# [What is expected]
The line that contains "The width and height of the screenshot is (1568, 581)." and all lines following it to the end of the data below: set these down exactly, and nothing besides.

***

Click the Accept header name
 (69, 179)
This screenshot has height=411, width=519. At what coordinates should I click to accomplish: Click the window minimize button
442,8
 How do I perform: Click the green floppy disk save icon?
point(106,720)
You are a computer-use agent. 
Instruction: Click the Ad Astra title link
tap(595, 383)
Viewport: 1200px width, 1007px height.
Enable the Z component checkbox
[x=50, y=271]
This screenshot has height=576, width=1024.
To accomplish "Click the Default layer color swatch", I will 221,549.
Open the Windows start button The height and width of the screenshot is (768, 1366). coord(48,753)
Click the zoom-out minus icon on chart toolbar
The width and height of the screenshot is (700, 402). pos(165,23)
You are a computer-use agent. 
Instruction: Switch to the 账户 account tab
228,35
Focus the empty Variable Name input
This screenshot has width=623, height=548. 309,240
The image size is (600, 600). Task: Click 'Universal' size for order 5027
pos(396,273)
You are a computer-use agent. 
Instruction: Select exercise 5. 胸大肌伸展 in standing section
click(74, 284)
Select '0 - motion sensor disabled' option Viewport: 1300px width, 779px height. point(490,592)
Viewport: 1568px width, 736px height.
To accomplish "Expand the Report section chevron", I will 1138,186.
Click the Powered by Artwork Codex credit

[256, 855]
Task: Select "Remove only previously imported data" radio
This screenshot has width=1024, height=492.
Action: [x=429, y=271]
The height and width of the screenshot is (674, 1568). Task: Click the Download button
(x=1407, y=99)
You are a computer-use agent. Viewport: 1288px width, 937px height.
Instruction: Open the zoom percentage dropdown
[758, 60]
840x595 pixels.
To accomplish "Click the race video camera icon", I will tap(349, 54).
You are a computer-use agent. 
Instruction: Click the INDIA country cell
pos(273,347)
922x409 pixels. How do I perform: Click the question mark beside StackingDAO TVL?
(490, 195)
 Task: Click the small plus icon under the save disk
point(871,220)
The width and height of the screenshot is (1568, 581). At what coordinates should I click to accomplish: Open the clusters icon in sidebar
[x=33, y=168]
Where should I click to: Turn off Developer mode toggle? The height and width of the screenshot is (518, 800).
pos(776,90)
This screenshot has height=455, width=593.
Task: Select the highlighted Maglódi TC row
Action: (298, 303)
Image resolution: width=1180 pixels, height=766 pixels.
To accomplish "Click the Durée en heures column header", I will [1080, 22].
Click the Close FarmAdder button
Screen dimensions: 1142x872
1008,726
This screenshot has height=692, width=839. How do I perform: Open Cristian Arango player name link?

***

# [Written reply]
The width and height of the screenshot is (1568, 581). At what coordinates should I click to accomplish: Open the clusters icon in sidebar
[x=33, y=168]
Where should I click to: Turn off Developer mode toggle? The height and width of the screenshot is (518, 800).
pos(776,90)
This screenshot has height=455, width=593.
Task: Select the highlighted Maglódi TC row
Action: (298, 303)
Image resolution: width=1180 pixels, height=766 pixels.
To accomplish "Click the Durée en heures column header", I will [1080, 22].
Click the Close FarmAdder button
Screen dimensions: 1142x872
1008,726
This screenshot has height=692, width=839. How do I perform: Open Cristian Arango player name link?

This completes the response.